(note, this is the unedited version of my piece in yesterday's Sunday Business Post)
Greece has once again returned to the spotlight as the latest coalition has collapsed trying to elect a President. Snap elections held on the 25th of this month may well see the populist Syriza party in power for the first time, most likely as the dominant part of a coalition. If no stable coalition is formed, another set of elections gets triggered, creating the possibility of an anti-Syriza bloc forming.
Syriza would be the most left wing government in the Eurozone if elected. The eurozone’s leaders are taking the possibility of a Syriza victory seriously. Italy’s La Stampa reports that former ECB Board member and current German cabinet Minister Jörg Assmussen has been in secret talks with senior Syriza leaders for weeks.
The Greek stock market plunged 13% in one day just on the possibility of a Syriza victory, which would usher in a swathe of ‘soak the rich’ policies. This assumes Syriza holds together long enough to enact any of these policies. Syriza is actually a grouping of smaller left wing parties and groups, some of which are vehemently anti-euro, others more moderate on this issue, but united in their opposition to more austerity measures. The acronym SYRIZA means ‘Coalition of the Radial Left’. It is an unstable grouping, and market sentiment reflects this added uncertainty.
The latest Greek turmoil has had absolutely no effect on European sovereign bond markets. In fact Italy, a basket case economy if ever there was one, managed to sell its government debt at less than 2% last week. The markets are not worried one whit about Greece destabilising the Eurozone, thanks of course to the Draghi put from July 2012 as well as the barrel-load of extraordinary measures taken since then to move the ECB into a proper lender of last resort. Quantitative Easing is next up from the ECB, and with near-infinite liquidity for the markets, Greece, and her problems, are hers to deal with.
Economically, Greece is in a heap. And I use the word ‘heap’ in the technical sense. Greece has already defaulted on its privately held sovereign and banking debt either twice or three times, depending on how you count it. Unemployment is running around 25.5%, with youth unemployment at 45.5% at the last measurement. Domestic demand in Greece is nearly 29% below what is was in 2007 as the figure shows, and real wages have fallen 35% over the same period. Ireland dropped around 10% in demand terms from 2007 to 2013, while unemployment went from 5% to 15.2% at its peak here. The chart shows the level of final demand indexed to 2007 for both Ireland and Greece. No prizes for guessing which economy has fared better, though as I’ve argued in this column before, Ireland’s extraordinary level of openness allowed us to weather our period of austerity far better than our Greek comrades have been able to.

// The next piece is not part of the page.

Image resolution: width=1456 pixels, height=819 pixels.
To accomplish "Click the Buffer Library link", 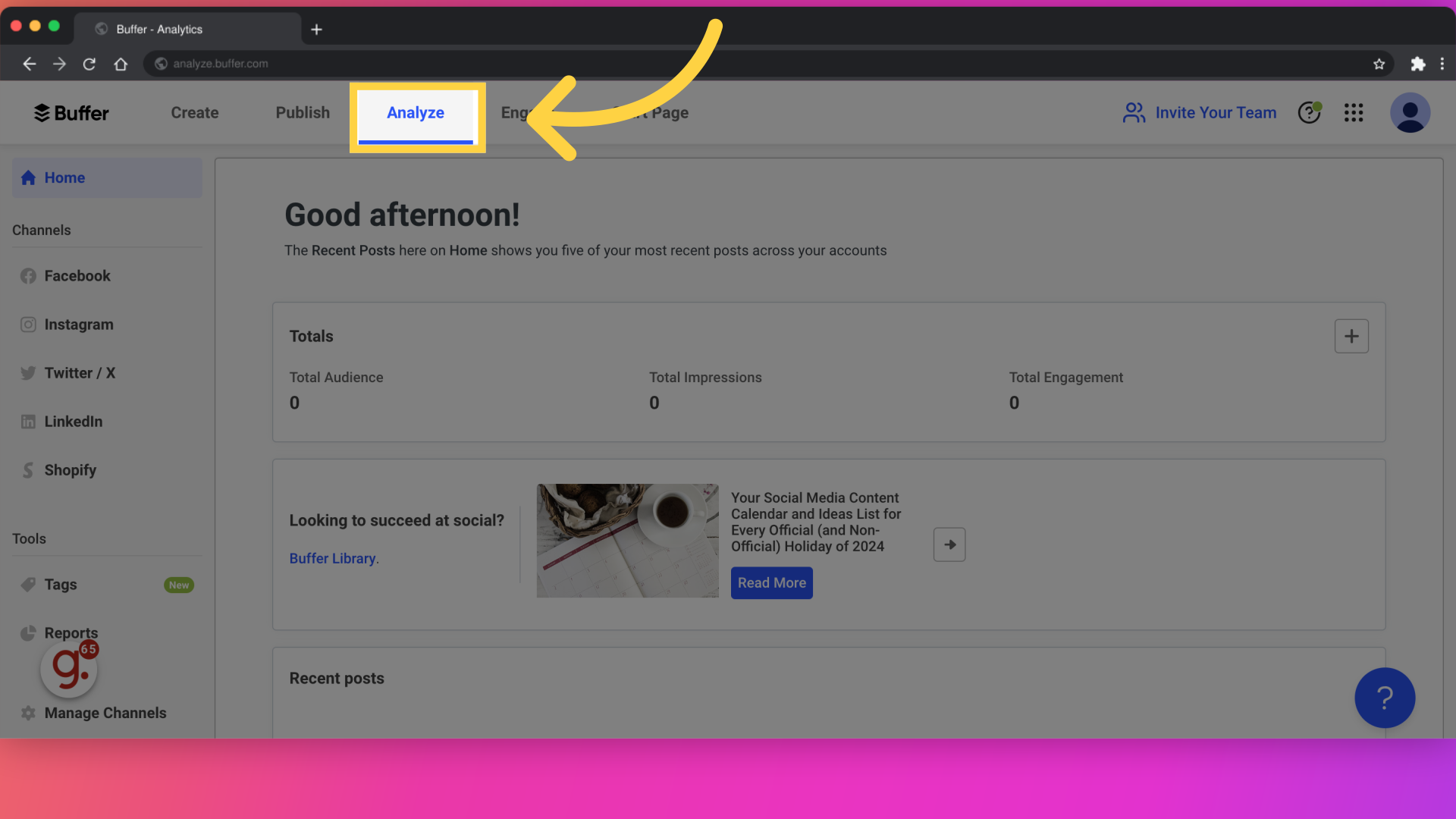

Austerity has been an awful experience for the Greek people. Greece is running a primary budget surplus, where government expenditure is less than its revenues from taxation before debt repayments, of €3.49 billion. This is no mean feat given the extraordinary levels of austerity imposed on the country, and even the current account is showing some signs of improving, while the country’s tax takes are improving year on year. A condition of the Troika’s loan programme is to run large primary surpluses for the next three years. So therein lies the rub for Syriza: how do you increase spending when the official agencies funding your state insist you decrease spending further? Will it be a re run of “Frankfurt’s way or Syriza’s way”?
Syriza’s policies are basically Keynesian, in that they diagnose Greece’s problems as coming from a lack of demand and inappropriate austerity policies applied over the last 6 years. These are both fundamentally correct statements. The issue is where the funding will come from to pay for increases in government expenditure for an economy where the government already makes up nearly 58% of GDP.
In Thessalonika this September, Syriza’s leader Alexis Tsipras committed to restoring domestic demand by increasing public spending, restoring the minimum wage, renationalising privatised companies, increasing unemployment benefits, taxing the rich, increasing supports for SMEs, levying a property tax on large properties, making electricity free. Syriza would pay for this by using the proceeds of a balanced budget rather than a budget surplus, adding in funds gleaned from securing loan haircuts on its ECB debt, issuing a general tax amnesty which would bring in long term tax evaders, increased efforts to tackle tax evasion, and a raiding of two stability funds.
Tsipras’ critics have responded to this shopping list of spending initiatives with a mixture of skepticism and outright derision, pointing out that a lot of the measures, even if they were possible, would take far long to implement, while the estimates of proceeds from soaking the rich are untestable. Some of the policies are good ideas but they require the agreement of the Troika to implement, and amount to an alteration of Greece’s bailout terms. In attempting a re-negotiation, Tsipras has already shot himself in the foot by pledging to remain in the Euro, but the crucial factor of the primary surplus is in his favour. Unlike Ireland in 2010 and 2011, because of the primary surplus, Greece can now simply wave bye bye to debt repayments, or more likely, credibly commit not to repay debt obligations to the ECB. Sabres have been rattled in that direction already. We would see something unprecedented: a sovereign state defaulting on its own central bank in peacetime. But then, everything about Greece after 2008 has been unprecedented.